Candle In My Window

Mary Jo Loebig, O.C.D.

One of my most favorite Christmas customs here at the monastery is that of placing a white candle in our chapel window facing the east. There is a quiet little house a mile down the road that seems to have the same custom. Each Christmas, near Eldridge Corners, I look for a candle in its window, hidden somewhat by the faithful pampas grass left over from autumn. Although I do not know the people, I think they must be special.

Placing a candle in the window is an age-old custom among many different peoples. The candle is a reminder that heaven is about to visit earth again. The candle also welcomes the stranger, especially the stranger who may be lost or in need. Helen M. Luke, in a chapter entitled “The Stranger Within,” speaks of “the strangers who knock on the doors of our souls.”1

Who are these strangers?

Who are these strangers? In order to find out, it is my feeling that we need to find a place where we can be alone and quiet, even during the busyness of the Christmas season. Maybe we should say, “especially during the Christmas season.” Jesuit Karl Rahner exhorts his readers to “have the courage to be alone.”2 He tells a friend that this is the way to find a Christmas heart. This kind of prayer entails being quiet and going deep down where we can light that candle. It means listening for the knock at the door and opening it, no matter who the stranger may be.
Among the peoples of old, the stranger who came to the door was treated as an honored guest. The stranger could be an angel, or maybe even God, the God one so ardently longs to see. It is not unusual for the stranger to bring a message or a gift from the Spirit. After all, as Helen Luke points out, the stranger brought a child to Sarah in her old age. Sarah laughed. Perhaps, she is still laughing.

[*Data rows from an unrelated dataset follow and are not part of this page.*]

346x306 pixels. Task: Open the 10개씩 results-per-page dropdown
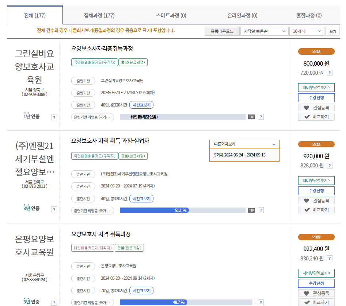tap(307, 31)
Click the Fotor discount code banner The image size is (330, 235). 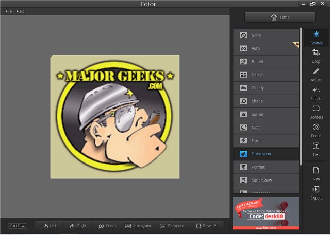pyautogui.click(x=266, y=213)
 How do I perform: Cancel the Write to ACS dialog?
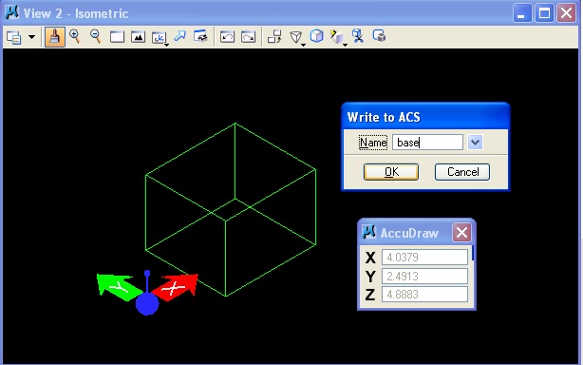462,172
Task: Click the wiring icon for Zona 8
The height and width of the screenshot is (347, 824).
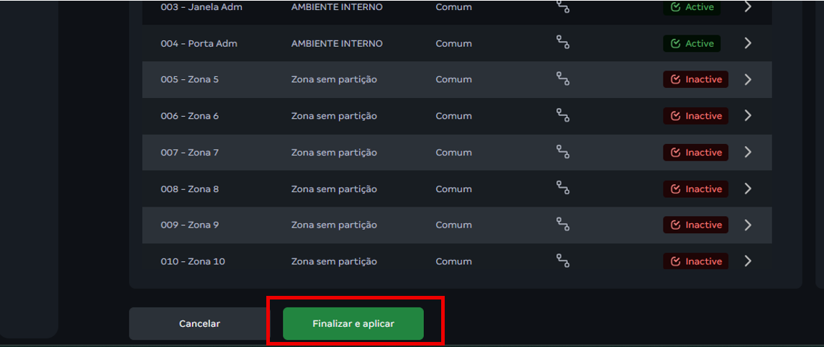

The stranger within looks for acceptance and asks to be a part of our lives. The stranger wants to be at table with us. Often, this unusual visitor feels lost and unconnected. The one who knocks may be a mood, or feeling, that always seems to be around. The stranger could be that sorrow, or disappointment, never accepted. There is one thing we know for sure. Meeting the stranger changes us.

Christmas is the time for lighting candles. Any candle will do. Open the door to the one who knocks, and set another place at table. Receive the gift you may not have asked for, but which could make all the difference.

1Helen M. Luke, Kaleidoscope, (New York, NY: Parabola Books, 1992), p.196.
2Karl Rahner, The Great Church Year, (New York, NY: Crossroad Publishing Company, 1995), p.63.